Recorded data: Begin

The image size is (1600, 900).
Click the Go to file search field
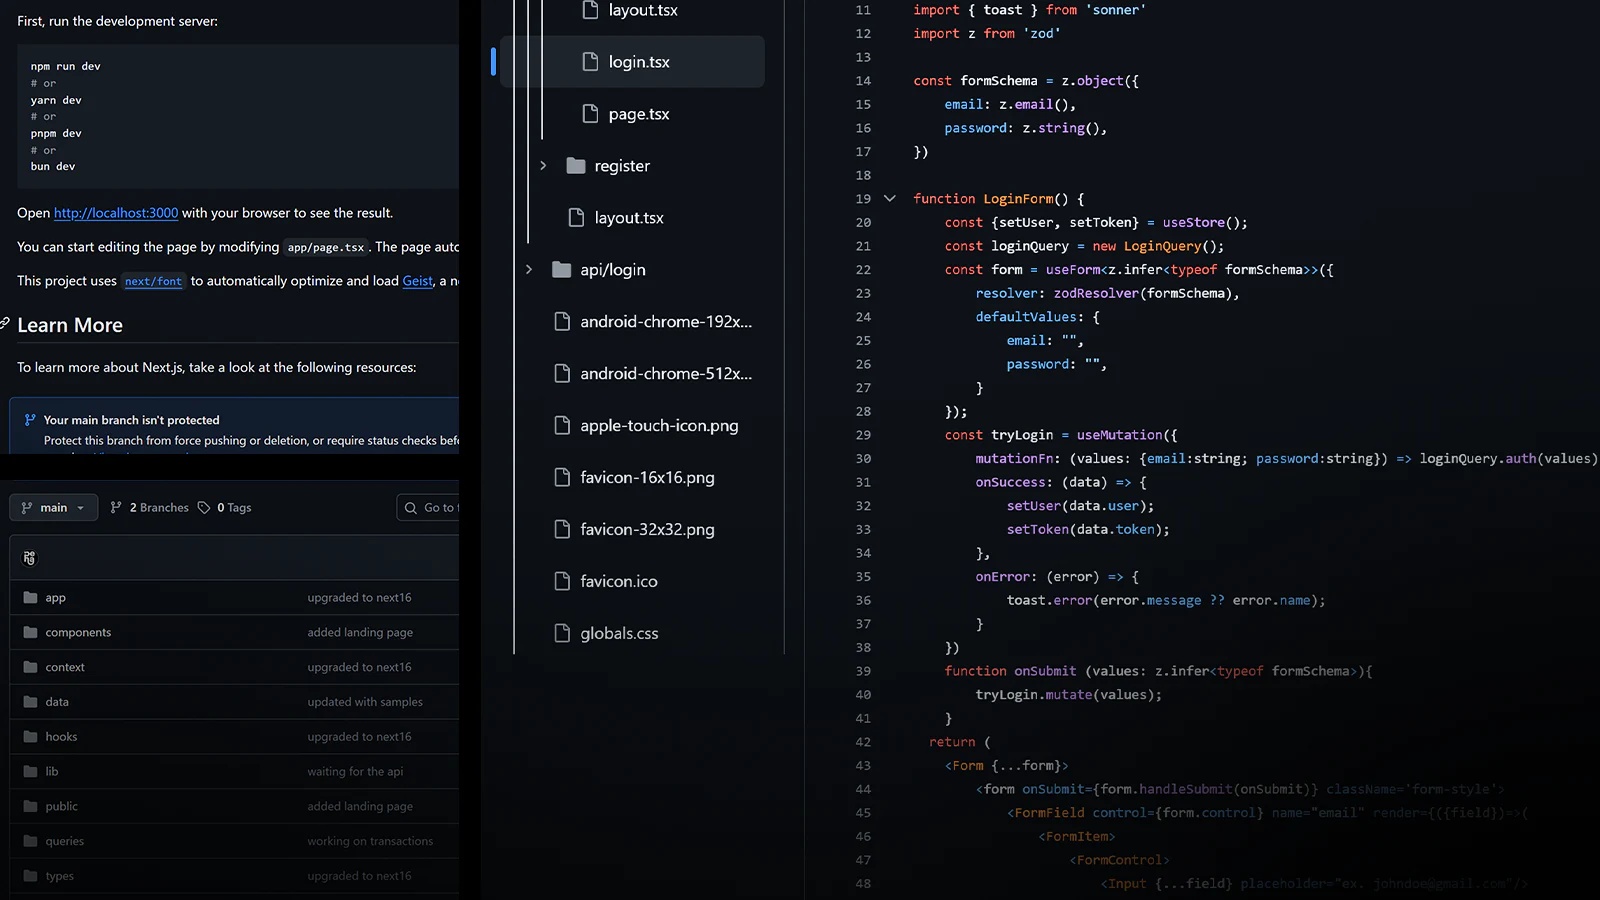tap(432, 508)
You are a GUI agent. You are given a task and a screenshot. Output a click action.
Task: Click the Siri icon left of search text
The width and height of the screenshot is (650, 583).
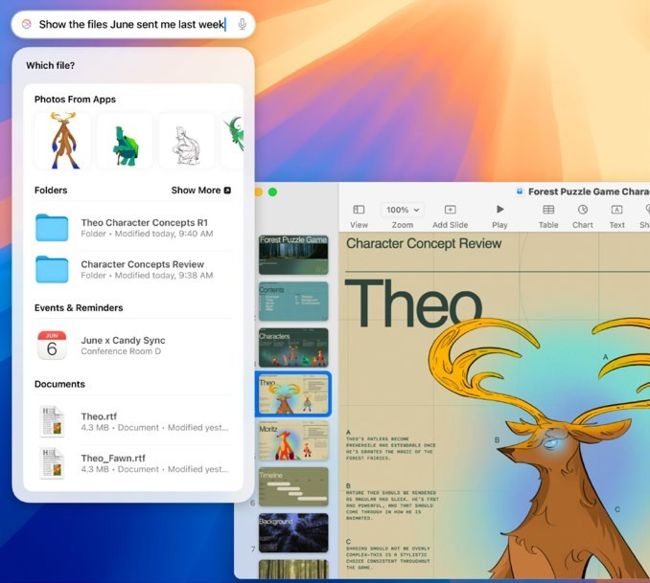coord(26,24)
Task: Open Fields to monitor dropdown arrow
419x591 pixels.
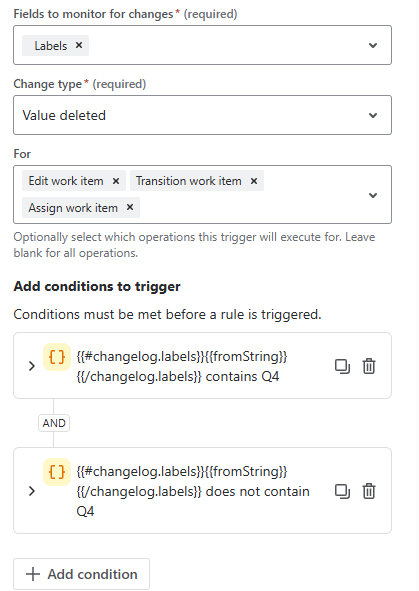Action: click(x=373, y=45)
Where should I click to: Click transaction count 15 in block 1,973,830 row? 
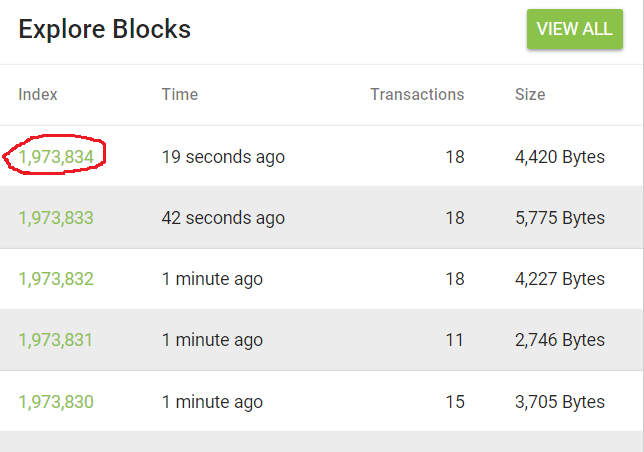455,402
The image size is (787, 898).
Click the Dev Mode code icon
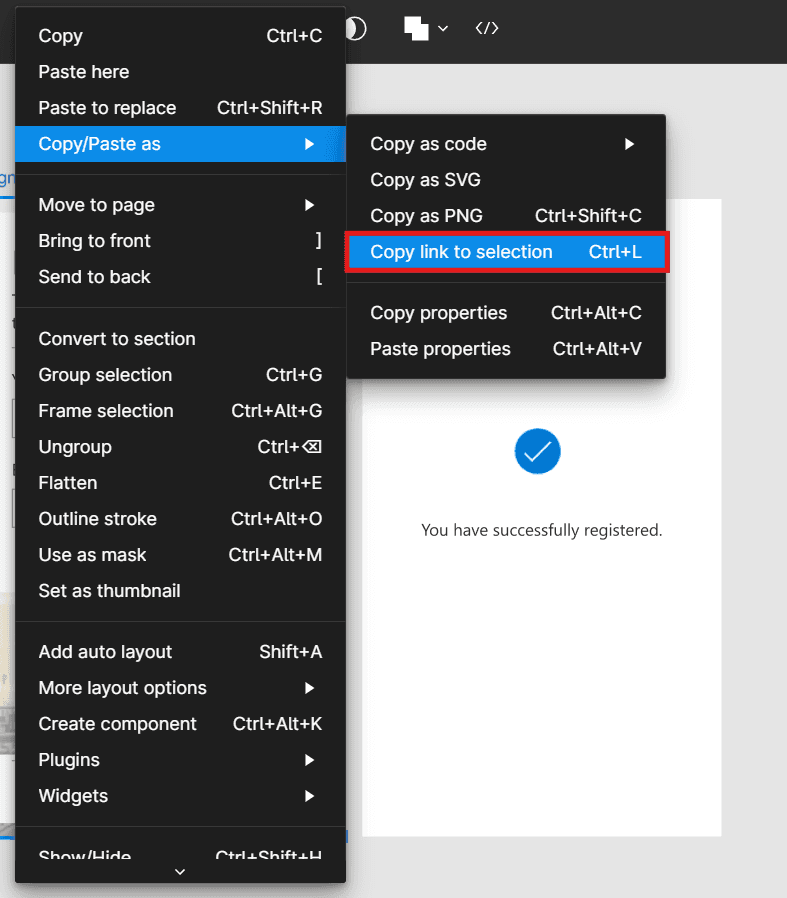click(486, 28)
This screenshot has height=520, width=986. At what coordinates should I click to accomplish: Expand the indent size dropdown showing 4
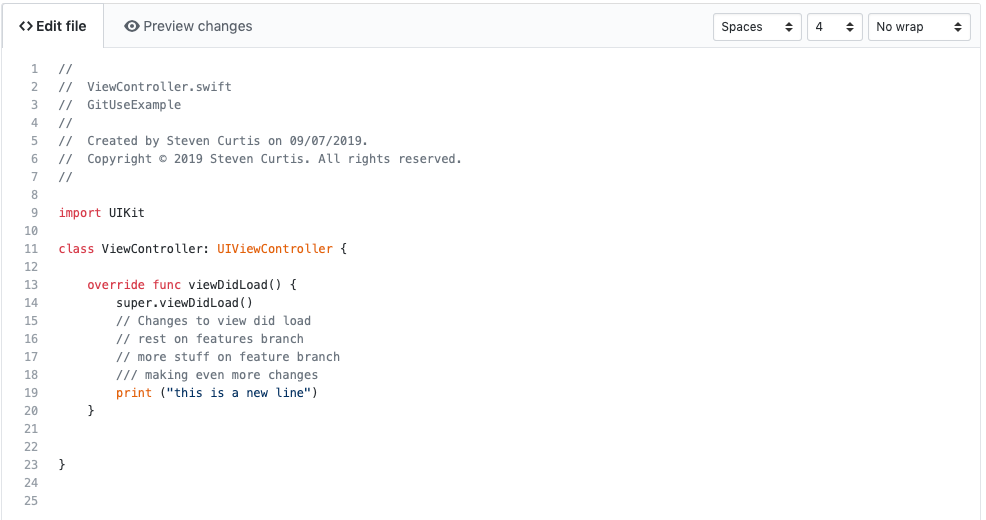click(834, 27)

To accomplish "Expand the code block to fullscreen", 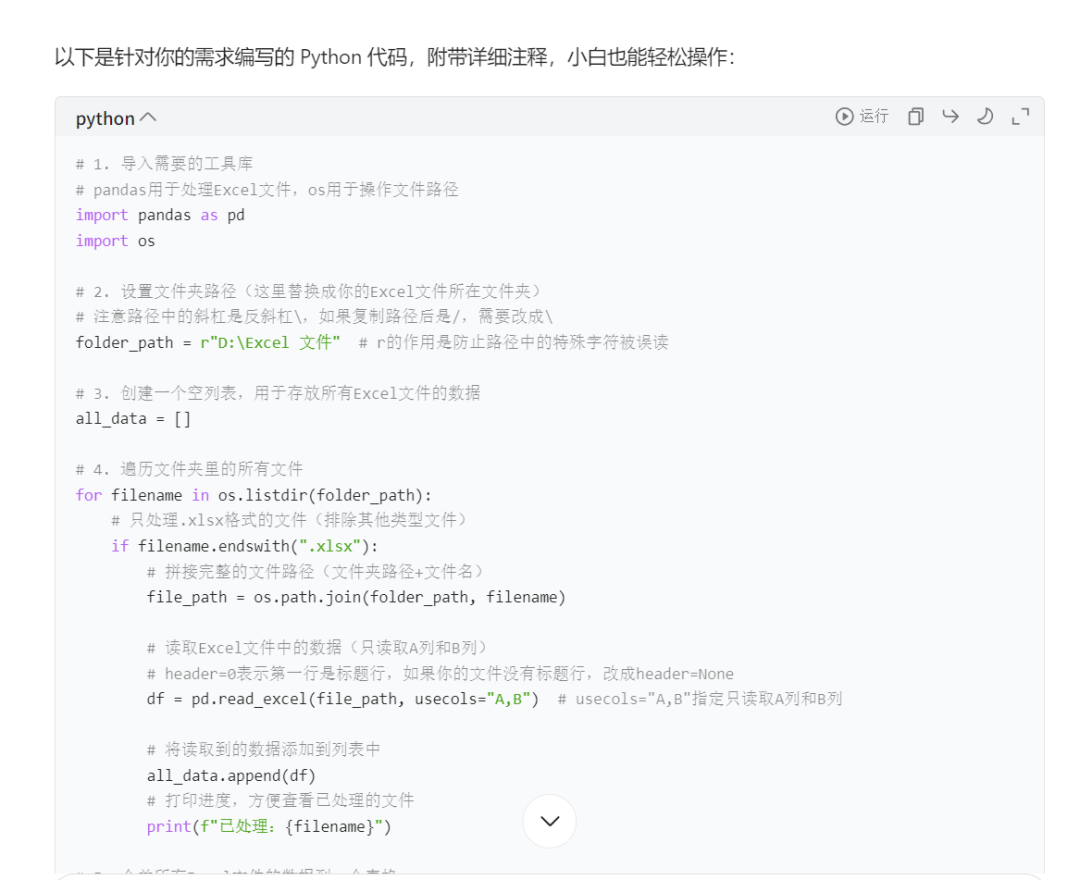I will 1018,116.
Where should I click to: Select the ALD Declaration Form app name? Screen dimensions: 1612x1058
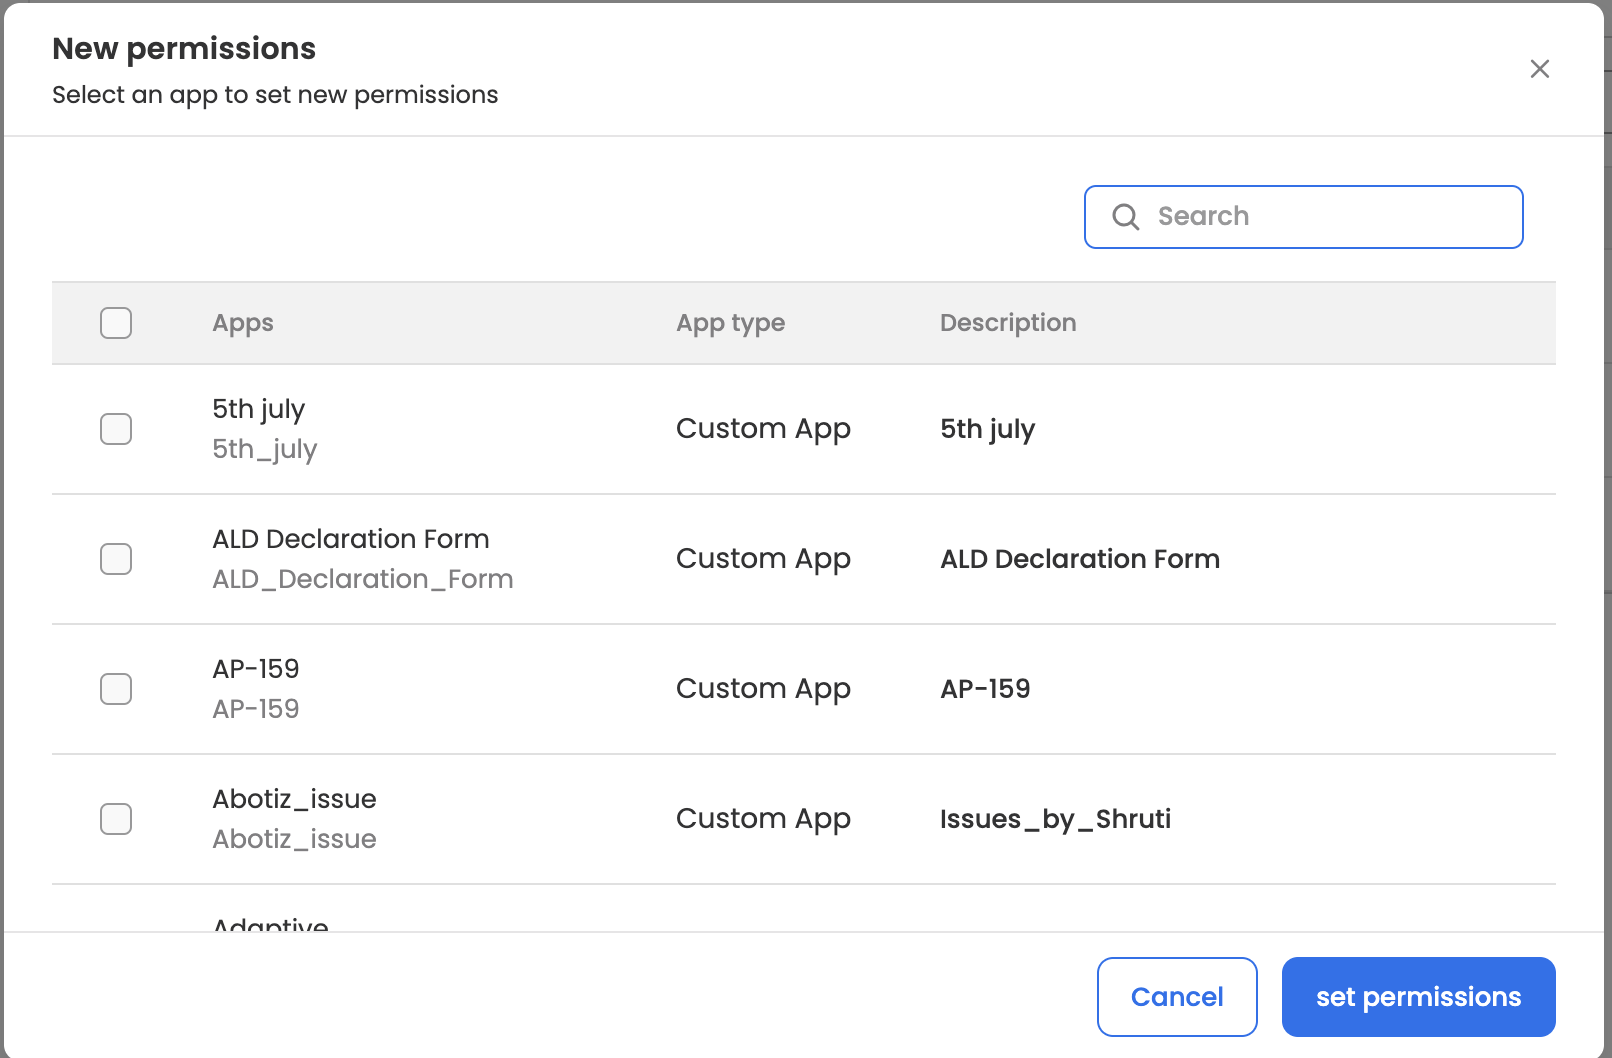[x=350, y=539]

Recorded data: End

What to work on> Your output should be the lines above from the one that contains "Task: Click the Siri icon left of search text" through the one that contains "The image size is (787, 898).", word for word, with pictures left out.

Result of this exercise>
Task: Click the Siri icon left of search text
The width and height of the screenshot is (650, 583).
coord(26,24)
Task: Open Fields to monitor dropdown arrow
419x591 pixels.
Action: click(x=373, y=45)
Where should I click to: Click transaction count 15 in block 1,973,830 row? 
455,402
The image size is (787, 898).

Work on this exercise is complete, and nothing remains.